------ Recorded information
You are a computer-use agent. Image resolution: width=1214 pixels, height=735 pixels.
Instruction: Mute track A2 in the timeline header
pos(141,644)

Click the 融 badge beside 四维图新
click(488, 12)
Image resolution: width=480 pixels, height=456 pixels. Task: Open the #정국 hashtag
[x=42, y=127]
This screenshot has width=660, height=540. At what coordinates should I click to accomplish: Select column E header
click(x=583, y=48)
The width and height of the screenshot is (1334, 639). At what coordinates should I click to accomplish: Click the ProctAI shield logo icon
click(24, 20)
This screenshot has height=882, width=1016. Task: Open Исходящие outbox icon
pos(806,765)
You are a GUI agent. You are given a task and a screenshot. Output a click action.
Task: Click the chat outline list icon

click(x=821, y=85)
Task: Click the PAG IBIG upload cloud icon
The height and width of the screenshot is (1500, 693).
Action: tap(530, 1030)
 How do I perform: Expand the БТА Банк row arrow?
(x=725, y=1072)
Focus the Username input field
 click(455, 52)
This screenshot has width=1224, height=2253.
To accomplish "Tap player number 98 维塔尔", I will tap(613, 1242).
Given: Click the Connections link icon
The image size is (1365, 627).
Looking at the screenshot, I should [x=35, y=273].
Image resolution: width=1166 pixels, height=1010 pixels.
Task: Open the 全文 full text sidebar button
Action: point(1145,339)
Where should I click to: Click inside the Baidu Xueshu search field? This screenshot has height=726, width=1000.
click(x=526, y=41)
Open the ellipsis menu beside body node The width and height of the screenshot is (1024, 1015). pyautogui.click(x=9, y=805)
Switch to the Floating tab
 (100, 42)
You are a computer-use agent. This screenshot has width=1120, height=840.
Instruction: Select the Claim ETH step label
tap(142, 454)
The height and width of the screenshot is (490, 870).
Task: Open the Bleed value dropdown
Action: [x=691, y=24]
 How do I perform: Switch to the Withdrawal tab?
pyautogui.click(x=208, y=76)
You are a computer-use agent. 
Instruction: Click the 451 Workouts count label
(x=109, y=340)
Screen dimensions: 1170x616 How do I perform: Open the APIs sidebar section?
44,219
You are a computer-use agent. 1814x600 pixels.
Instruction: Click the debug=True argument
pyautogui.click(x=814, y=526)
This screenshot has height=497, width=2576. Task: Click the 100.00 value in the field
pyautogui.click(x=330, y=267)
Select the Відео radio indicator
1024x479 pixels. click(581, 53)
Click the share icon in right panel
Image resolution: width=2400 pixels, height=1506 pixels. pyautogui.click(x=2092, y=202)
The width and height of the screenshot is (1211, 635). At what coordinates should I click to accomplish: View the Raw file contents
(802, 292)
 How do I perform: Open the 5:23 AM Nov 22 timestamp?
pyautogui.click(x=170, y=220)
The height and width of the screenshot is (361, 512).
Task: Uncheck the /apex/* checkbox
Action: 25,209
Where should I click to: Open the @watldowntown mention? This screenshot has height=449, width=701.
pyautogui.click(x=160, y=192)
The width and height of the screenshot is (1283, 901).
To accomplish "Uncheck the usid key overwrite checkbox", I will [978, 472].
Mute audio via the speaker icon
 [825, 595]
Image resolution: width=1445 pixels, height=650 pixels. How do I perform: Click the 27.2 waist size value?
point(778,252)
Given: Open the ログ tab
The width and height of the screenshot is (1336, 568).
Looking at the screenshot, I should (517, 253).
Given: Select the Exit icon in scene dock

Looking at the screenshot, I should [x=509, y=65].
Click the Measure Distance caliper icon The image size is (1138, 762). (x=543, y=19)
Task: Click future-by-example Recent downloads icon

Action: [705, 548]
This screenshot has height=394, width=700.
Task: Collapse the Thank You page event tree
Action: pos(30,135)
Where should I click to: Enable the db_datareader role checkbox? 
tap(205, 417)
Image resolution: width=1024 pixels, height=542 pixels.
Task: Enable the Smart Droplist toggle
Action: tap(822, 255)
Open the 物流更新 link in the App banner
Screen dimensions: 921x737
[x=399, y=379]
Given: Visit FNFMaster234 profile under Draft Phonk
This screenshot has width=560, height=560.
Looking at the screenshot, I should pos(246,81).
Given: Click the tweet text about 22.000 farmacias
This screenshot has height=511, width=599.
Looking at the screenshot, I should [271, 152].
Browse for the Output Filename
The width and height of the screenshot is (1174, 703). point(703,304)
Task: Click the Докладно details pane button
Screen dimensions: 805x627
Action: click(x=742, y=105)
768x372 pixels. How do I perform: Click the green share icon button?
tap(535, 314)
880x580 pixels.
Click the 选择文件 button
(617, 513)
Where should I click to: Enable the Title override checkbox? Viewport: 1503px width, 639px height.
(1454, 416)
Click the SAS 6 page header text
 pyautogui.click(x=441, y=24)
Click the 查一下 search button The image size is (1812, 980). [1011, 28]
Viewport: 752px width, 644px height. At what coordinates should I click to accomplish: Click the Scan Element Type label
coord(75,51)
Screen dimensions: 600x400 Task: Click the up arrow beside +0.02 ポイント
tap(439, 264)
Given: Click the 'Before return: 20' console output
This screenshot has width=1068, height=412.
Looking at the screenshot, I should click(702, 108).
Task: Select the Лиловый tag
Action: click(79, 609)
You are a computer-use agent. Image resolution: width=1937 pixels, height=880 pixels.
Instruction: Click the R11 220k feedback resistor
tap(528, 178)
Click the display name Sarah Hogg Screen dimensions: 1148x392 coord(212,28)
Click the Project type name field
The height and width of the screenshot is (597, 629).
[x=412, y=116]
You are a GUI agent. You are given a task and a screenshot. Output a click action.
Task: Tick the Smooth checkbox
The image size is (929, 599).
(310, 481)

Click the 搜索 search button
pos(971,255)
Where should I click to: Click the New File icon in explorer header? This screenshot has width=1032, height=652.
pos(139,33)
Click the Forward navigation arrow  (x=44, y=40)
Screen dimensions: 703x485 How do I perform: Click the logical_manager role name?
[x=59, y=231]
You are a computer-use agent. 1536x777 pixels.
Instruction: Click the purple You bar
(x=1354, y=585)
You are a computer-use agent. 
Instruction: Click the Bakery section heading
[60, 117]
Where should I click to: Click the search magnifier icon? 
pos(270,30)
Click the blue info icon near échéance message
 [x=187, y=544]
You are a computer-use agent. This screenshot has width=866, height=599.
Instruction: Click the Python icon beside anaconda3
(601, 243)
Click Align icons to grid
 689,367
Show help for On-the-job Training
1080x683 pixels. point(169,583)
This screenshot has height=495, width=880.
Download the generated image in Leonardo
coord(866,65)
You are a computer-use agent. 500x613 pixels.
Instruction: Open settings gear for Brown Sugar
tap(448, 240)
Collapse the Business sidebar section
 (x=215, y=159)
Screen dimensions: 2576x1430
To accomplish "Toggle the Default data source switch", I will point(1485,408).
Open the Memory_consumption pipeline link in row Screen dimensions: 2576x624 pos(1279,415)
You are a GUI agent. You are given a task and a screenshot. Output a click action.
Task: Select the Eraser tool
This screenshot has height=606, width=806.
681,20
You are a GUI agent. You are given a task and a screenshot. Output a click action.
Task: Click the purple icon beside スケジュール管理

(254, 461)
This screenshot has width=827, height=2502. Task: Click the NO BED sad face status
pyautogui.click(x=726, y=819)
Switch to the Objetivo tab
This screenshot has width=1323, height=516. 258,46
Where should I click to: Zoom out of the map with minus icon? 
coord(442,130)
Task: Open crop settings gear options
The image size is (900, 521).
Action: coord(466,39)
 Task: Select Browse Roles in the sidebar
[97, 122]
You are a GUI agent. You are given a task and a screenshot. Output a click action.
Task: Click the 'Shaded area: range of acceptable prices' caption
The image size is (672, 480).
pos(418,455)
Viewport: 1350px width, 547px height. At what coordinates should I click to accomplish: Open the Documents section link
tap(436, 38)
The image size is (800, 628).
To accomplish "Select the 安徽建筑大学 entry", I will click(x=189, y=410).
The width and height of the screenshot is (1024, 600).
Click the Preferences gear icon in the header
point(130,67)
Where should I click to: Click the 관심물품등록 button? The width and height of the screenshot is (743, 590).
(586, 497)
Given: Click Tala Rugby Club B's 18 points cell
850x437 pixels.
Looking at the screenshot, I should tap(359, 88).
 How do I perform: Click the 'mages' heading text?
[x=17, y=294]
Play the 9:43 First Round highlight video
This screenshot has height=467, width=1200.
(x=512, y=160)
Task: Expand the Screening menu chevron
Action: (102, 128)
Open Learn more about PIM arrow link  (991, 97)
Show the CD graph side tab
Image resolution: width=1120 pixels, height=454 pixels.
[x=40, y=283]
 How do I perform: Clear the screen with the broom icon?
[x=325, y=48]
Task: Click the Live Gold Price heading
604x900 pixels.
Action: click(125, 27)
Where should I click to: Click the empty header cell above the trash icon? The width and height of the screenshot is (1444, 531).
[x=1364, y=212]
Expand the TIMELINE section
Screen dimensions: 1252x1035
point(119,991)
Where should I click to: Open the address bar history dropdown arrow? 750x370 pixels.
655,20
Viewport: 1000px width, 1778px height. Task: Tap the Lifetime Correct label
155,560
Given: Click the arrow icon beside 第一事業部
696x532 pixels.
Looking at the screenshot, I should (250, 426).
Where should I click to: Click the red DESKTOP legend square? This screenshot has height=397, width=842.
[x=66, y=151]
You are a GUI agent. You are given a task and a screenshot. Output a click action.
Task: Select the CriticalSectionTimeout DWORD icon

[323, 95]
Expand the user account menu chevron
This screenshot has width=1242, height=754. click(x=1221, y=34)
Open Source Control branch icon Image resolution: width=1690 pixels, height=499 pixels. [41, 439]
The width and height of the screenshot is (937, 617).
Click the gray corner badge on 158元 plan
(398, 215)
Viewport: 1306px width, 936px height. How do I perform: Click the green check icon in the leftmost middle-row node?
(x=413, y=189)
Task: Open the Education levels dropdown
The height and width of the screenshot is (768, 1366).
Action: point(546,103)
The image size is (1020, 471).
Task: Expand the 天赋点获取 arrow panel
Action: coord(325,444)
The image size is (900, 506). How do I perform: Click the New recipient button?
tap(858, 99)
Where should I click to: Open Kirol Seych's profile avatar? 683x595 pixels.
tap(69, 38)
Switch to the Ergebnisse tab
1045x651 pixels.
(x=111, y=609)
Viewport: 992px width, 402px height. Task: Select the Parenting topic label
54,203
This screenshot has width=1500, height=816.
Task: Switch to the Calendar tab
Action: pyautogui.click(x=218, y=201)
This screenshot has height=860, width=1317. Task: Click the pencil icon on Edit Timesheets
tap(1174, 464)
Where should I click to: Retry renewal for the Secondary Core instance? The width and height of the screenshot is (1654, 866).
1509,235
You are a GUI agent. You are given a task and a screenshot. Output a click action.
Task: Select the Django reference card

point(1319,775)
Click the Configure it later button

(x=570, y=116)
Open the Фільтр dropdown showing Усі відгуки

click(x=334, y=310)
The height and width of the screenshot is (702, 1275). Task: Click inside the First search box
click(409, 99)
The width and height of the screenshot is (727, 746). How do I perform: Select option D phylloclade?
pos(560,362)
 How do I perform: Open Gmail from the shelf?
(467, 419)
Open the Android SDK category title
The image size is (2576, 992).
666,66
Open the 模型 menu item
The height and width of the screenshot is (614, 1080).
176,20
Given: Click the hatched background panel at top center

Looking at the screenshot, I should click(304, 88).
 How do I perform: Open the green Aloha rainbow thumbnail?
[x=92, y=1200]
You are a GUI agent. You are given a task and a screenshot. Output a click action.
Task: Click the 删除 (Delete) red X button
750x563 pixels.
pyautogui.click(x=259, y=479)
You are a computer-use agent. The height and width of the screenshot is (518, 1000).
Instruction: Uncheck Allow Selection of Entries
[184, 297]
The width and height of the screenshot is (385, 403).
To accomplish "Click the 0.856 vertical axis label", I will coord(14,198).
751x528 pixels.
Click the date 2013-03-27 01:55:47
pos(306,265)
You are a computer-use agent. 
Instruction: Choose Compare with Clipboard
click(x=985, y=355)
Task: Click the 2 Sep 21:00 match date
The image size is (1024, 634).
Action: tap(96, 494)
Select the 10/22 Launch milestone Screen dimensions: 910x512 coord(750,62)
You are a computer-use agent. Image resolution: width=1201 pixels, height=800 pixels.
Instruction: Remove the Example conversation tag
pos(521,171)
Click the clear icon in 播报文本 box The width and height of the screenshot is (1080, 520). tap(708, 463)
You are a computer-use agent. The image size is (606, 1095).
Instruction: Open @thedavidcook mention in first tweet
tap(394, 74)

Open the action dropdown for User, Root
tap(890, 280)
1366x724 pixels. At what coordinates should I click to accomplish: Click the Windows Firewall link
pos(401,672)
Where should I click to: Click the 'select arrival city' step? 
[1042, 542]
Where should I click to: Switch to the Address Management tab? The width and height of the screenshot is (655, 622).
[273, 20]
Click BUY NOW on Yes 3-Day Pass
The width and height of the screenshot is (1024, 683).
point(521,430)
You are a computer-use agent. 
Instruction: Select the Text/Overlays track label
------------
(Exercise description):
The reply should consist of a single number: how many lines in the listing contain the word "will".

(Expected output):
5